- **Records provided**:
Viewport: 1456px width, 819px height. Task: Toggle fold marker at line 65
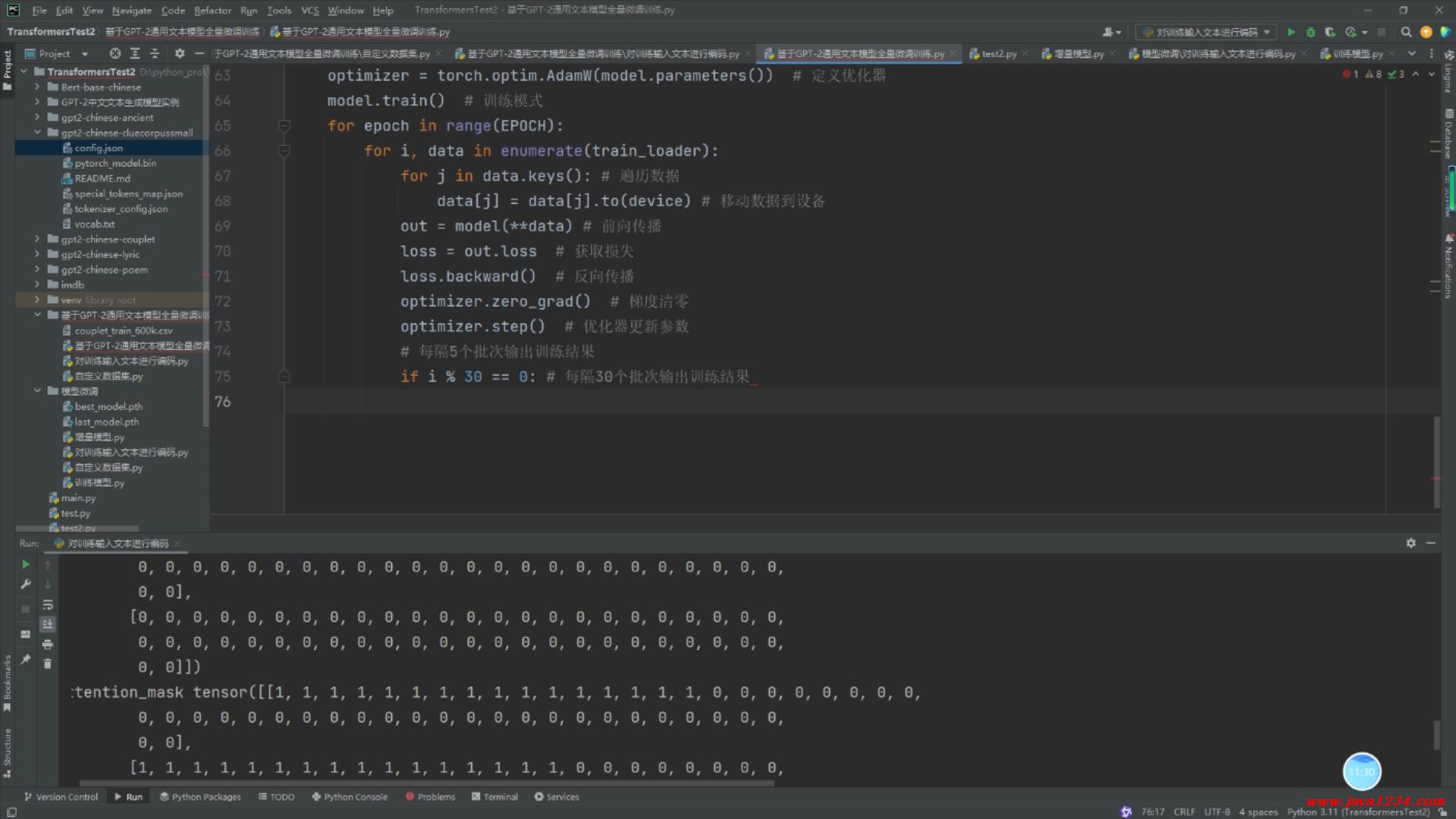[x=284, y=126]
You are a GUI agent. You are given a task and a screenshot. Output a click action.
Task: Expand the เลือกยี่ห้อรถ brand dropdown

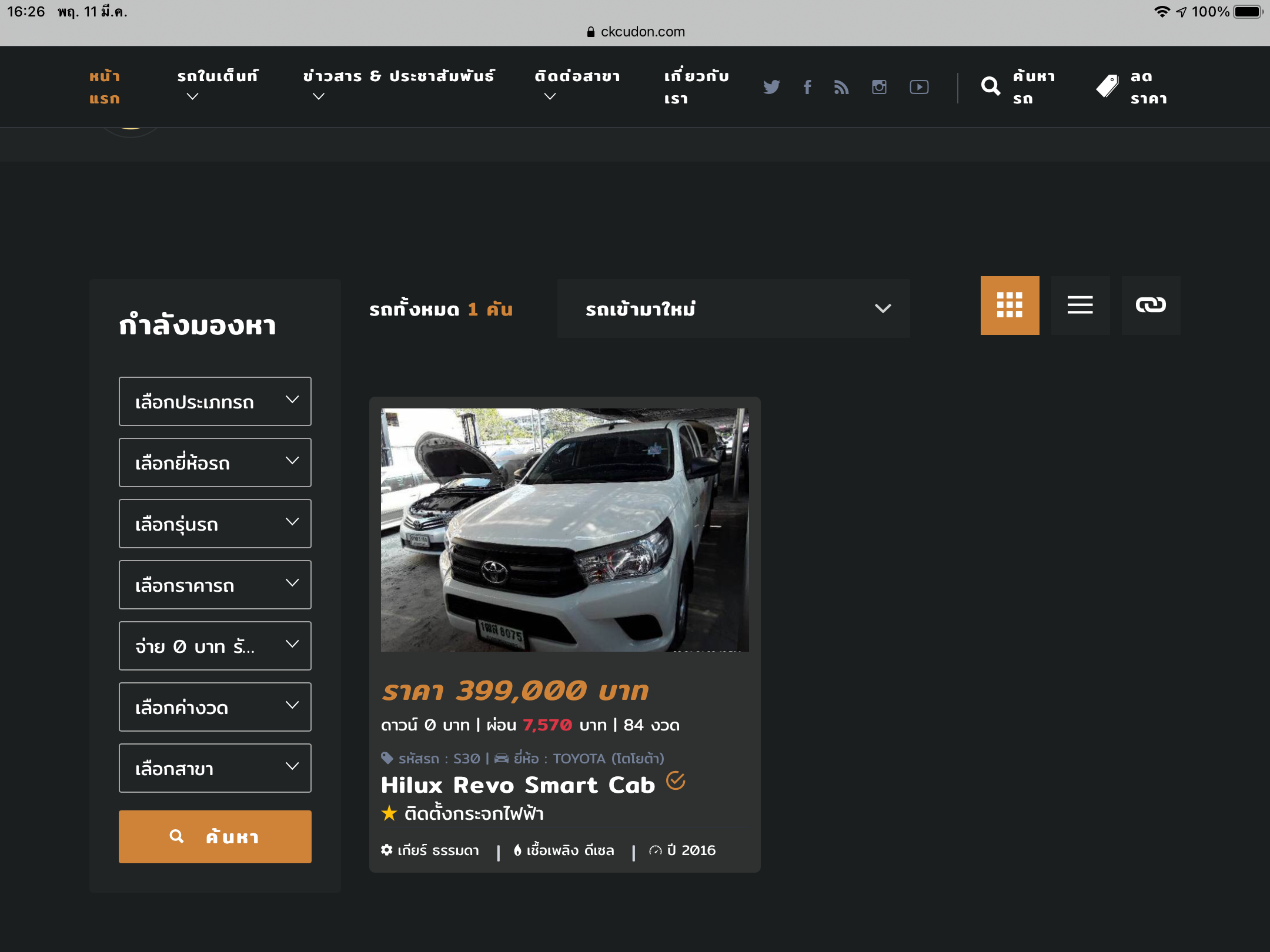click(x=215, y=462)
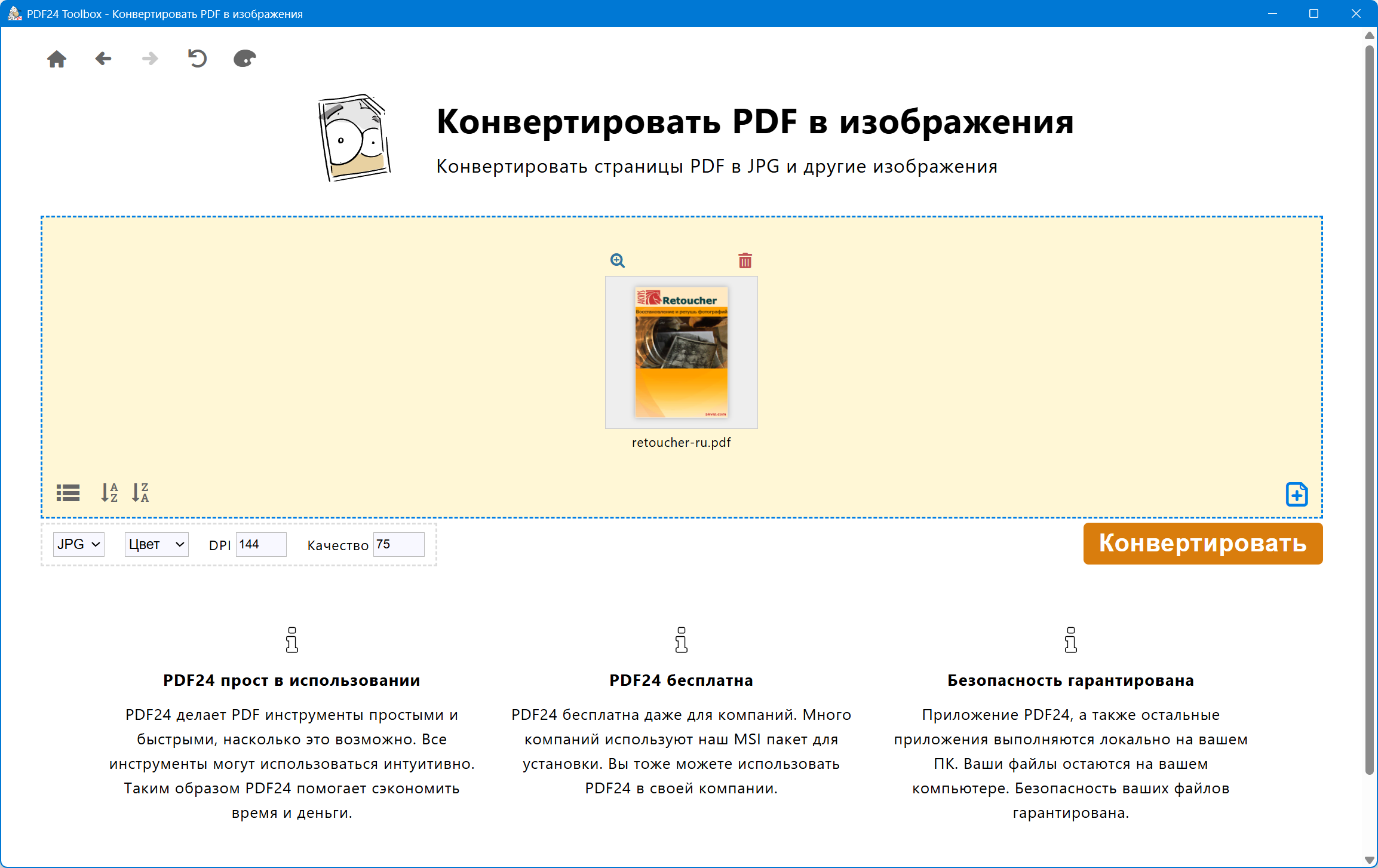Viewport: 1378px width, 868px height.
Task: Open the color theme palette icon
Action: 244,59
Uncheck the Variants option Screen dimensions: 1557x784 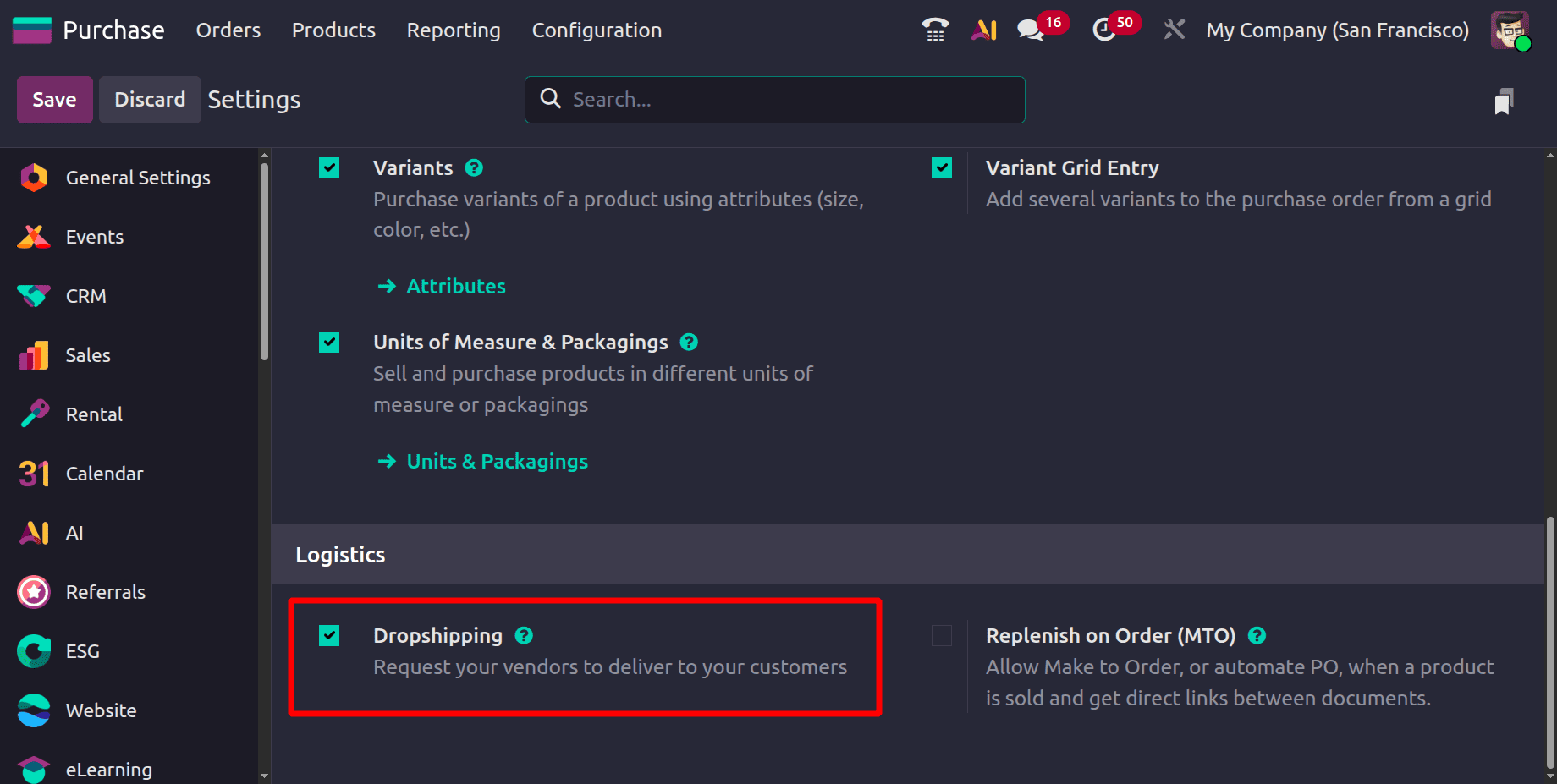pyautogui.click(x=329, y=167)
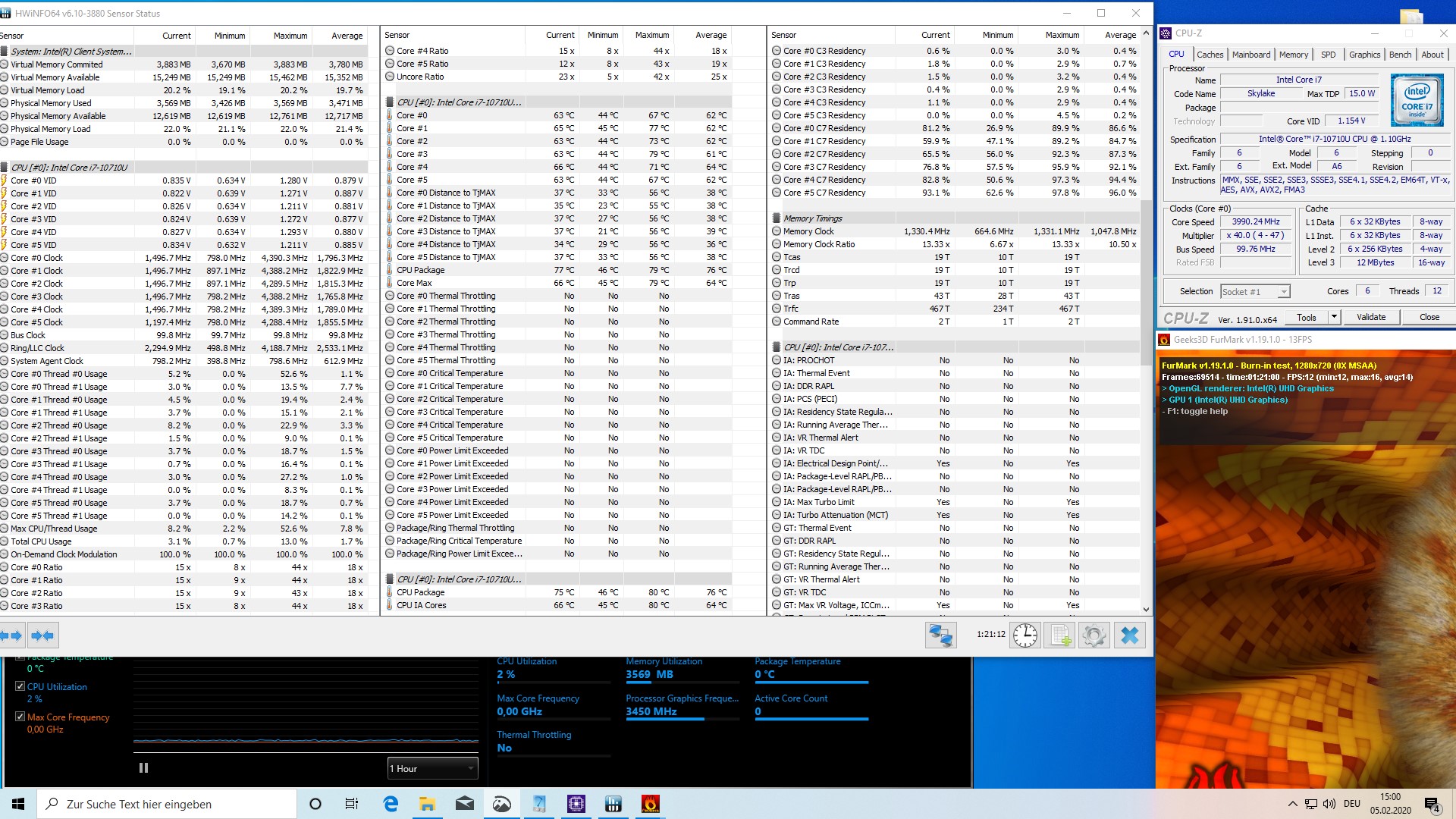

- **Aim of the task**: Write out an exact copy of the listing, first line through the line containing "You are a GUI", with the pictures left out.

- **Output for this exercise**:
Viewport: 1456px width, 819px height. Task: Toggle fold marker at line 65
[x=284, y=126]
You are a GUI agent. You are given a task and a screenshot. Output a click action.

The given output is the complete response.